Перепечатайте все пункты ниже без единого изменения, от первого до последнего.

[ПРЕДОСТАВЛЕННЫЙ МАТЕРИАЛ]:
_____
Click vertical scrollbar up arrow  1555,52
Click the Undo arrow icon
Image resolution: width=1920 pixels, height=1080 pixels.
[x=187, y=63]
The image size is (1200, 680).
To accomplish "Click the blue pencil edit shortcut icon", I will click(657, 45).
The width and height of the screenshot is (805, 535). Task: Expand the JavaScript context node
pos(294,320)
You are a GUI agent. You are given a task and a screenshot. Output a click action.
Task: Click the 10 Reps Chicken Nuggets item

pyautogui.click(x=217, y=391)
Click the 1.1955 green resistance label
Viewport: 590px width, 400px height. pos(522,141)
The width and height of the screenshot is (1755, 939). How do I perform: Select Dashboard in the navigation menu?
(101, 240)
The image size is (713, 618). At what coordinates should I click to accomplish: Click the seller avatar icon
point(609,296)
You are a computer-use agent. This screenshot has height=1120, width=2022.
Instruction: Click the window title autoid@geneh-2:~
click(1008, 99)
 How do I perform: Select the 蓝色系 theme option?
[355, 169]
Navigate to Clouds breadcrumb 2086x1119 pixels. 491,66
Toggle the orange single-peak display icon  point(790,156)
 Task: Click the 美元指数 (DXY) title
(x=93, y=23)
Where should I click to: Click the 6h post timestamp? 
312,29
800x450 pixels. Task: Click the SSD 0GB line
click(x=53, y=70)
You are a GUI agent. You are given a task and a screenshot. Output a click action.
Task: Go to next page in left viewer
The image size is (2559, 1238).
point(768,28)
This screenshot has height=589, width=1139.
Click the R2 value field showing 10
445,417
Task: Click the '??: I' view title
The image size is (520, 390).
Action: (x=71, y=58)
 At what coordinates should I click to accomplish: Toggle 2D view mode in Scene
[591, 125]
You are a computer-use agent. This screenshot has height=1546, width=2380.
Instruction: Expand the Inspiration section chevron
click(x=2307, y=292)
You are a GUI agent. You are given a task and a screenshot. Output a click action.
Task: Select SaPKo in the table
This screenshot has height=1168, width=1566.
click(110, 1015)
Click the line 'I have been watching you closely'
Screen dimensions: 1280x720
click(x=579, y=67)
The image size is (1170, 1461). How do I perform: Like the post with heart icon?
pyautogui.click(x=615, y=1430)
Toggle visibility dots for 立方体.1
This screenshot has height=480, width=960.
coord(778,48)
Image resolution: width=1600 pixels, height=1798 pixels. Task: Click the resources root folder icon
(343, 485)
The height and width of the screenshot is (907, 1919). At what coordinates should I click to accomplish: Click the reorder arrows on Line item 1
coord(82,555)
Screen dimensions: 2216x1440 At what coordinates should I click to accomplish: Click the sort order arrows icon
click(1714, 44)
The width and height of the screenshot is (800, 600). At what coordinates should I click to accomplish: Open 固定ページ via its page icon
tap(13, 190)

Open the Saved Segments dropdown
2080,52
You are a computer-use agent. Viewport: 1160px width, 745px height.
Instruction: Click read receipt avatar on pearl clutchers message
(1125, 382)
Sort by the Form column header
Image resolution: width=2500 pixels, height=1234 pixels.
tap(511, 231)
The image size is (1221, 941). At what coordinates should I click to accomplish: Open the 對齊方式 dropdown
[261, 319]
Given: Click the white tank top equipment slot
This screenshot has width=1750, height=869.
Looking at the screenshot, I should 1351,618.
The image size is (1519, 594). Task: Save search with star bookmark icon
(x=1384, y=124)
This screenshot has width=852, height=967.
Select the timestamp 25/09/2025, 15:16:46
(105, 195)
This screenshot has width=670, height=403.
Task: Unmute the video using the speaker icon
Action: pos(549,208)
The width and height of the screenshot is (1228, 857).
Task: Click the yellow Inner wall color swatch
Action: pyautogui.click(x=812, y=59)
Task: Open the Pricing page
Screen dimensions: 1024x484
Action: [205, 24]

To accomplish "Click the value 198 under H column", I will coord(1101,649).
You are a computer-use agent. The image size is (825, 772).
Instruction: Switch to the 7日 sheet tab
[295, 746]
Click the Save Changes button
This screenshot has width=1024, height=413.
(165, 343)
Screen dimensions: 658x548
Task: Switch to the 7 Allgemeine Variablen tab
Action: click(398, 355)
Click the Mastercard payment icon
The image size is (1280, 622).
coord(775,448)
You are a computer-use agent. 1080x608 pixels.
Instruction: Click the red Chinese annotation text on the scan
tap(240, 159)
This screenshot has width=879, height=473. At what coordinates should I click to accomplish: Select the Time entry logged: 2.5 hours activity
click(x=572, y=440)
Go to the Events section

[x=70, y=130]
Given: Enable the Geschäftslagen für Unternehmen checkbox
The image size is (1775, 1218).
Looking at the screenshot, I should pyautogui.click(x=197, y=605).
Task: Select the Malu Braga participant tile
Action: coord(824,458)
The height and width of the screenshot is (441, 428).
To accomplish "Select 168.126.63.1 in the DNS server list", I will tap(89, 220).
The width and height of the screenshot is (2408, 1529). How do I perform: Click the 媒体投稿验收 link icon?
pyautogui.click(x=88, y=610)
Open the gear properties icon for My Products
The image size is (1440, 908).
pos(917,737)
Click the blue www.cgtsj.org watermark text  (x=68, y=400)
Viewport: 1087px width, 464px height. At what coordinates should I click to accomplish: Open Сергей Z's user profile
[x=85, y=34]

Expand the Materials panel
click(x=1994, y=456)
_____
[РЕЗУЛЬТАТ ЗАДАНИЯ]:
Click vertical scrollbar up arrow  1555,52
Click the Undo arrow icon
Image resolution: width=1920 pixels, height=1080 pixels.
[x=187, y=63]
The image size is (1200, 680).
To accomplish "Click the blue pencil edit shortcut icon", I will click(657, 45).
The width and height of the screenshot is (805, 535). Task: Expand the JavaScript context node
pos(294,320)
You are a GUI agent. You are given a task and a screenshot. Output a click action.
Task: Click the 10 Reps Chicken Nuggets item

pyautogui.click(x=217, y=391)
Click the 1.1955 green resistance label
Viewport: 590px width, 400px height. pos(522,141)
The width and height of the screenshot is (1755, 939). How do I perform: Select Dashboard in the navigation menu?
(101, 240)
The image size is (713, 618). At what coordinates should I click to accomplish: Click the seller avatar icon
point(609,296)
You are a computer-use agent. This screenshot has height=1120, width=2022.
Instruction: Click the window title autoid@geneh-2:~
click(1008, 99)
 How do I perform: Select the 蓝色系 theme option?
[355, 169]
Navigate to Clouds breadcrumb 2086x1119 pixels. 491,66
Toggle the orange single-peak display icon  point(790,156)
 Task: Click the 美元指数 (DXY) title
(x=93, y=23)
Where should I click to: Click the 6h post timestamp? 
312,29
800x450 pixels. Task: Click the SSD 0GB line
click(x=53, y=70)
You are a GUI agent. You are given a task and a screenshot. Output a click action.
Task: Go to next page in left viewer
The image size is (2559, 1238).
point(768,28)
This screenshot has height=589, width=1139.
Click the R2 value field showing 10
445,417
Task: Click the '??: I' view title
The image size is (520, 390).
Action: (x=71, y=58)
 At what coordinates should I click to accomplish: Toggle 2D view mode in Scene
[591, 125]
You are a computer-use agent. This screenshot has height=1546, width=2380.
Instruction: Expand the Inspiration section chevron
click(x=2307, y=292)
You are a GUI agent. You are given a task and a screenshot. Output a click action.
Task: Select SaPKo in the table
This screenshot has height=1168, width=1566.
click(110, 1015)
Click the line 'I have been watching you closely'
Screen dimensions: 1280x720
click(x=579, y=67)
The image size is (1170, 1461). How do I perform: Like the post with heart icon?
pyautogui.click(x=615, y=1430)
Toggle visibility dots for 立方体.1
This screenshot has height=480, width=960.
coord(778,48)
Image resolution: width=1600 pixels, height=1798 pixels. Task: Click the resources root folder icon
(343, 485)
The height and width of the screenshot is (907, 1919). At what coordinates should I click to accomplish: Click the reorder arrows on Line item 1
coord(82,555)
Screen dimensions: 2216x1440 At what coordinates should I click to accomplish: Click the sort order arrows icon
click(1714, 44)
The width and height of the screenshot is (800, 600). At what coordinates should I click to accomplish: Open 固定ページ via its page icon
tap(13, 190)

Open the Saved Segments dropdown
2080,52
You are a computer-use agent. Viewport: 1160px width, 745px height.
Instruction: Click read receipt avatar on pearl clutchers message
(1125, 382)
Sort by the Form column header
Image resolution: width=2500 pixels, height=1234 pixels.
tap(511, 231)
The image size is (1221, 941). At what coordinates should I click to accomplish: Open the 對齊方式 dropdown
[261, 319]
Given: Click the white tank top equipment slot
This screenshot has width=1750, height=869.
Looking at the screenshot, I should 1351,618.
The image size is (1519, 594). Task: Save search with star bookmark icon
(x=1384, y=124)
This screenshot has width=852, height=967.
Select the timestamp 25/09/2025, 15:16:46
(105, 195)
This screenshot has width=670, height=403.
Task: Unmute the video using the speaker icon
Action: pos(549,208)
The width and height of the screenshot is (1228, 857).
Task: Click the yellow Inner wall color swatch
Action: pyautogui.click(x=812, y=59)
Task: Open the Pricing page
Screen dimensions: 1024x484
Action: [205, 24]

To accomplish "Click the value 198 under H column", I will coord(1101,649).
You are a computer-use agent. The image size is (825, 772).
Instruction: Switch to the 7日 sheet tab
[295, 746]
Click the Save Changes button
This screenshot has width=1024, height=413.
(165, 343)
Screen dimensions: 658x548
Task: Switch to the 7 Allgemeine Variablen tab
Action: click(398, 355)
Click the Mastercard payment icon
The image size is (1280, 622).
coord(775,448)
You are a computer-use agent. 1080x608 pixels.
Instruction: Click the red Chinese annotation text on the scan
tap(240, 159)
This screenshot has width=879, height=473. At what coordinates should I click to accomplish: Select the Time entry logged: 2.5 hours activity
click(x=572, y=440)
Go to the Events section

[x=70, y=130]
Given: Enable the Geschäftslagen für Unternehmen checkbox
The image size is (1775, 1218).
Looking at the screenshot, I should pyautogui.click(x=197, y=605).
Task: Select the Malu Braga participant tile
Action: coord(824,458)
The height and width of the screenshot is (441, 428).
To accomplish "Select 168.126.63.1 in the DNS server list", I will tap(89, 220).
The width and height of the screenshot is (2408, 1529). How do I perform: Click the 媒体投稿验收 link icon?
pyautogui.click(x=88, y=610)
Open the gear properties icon for My Products
The image size is (1440, 908).
pos(917,737)
Click the blue www.cgtsj.org watermark text  (x=68, y=400)
Viewport: 1087px width, 464px height. At what coordinates should I click to accomplish: Open Сергей Z's user profile
[x=85, y=34]

Expand the Materials panel
click(x=1994, y=456)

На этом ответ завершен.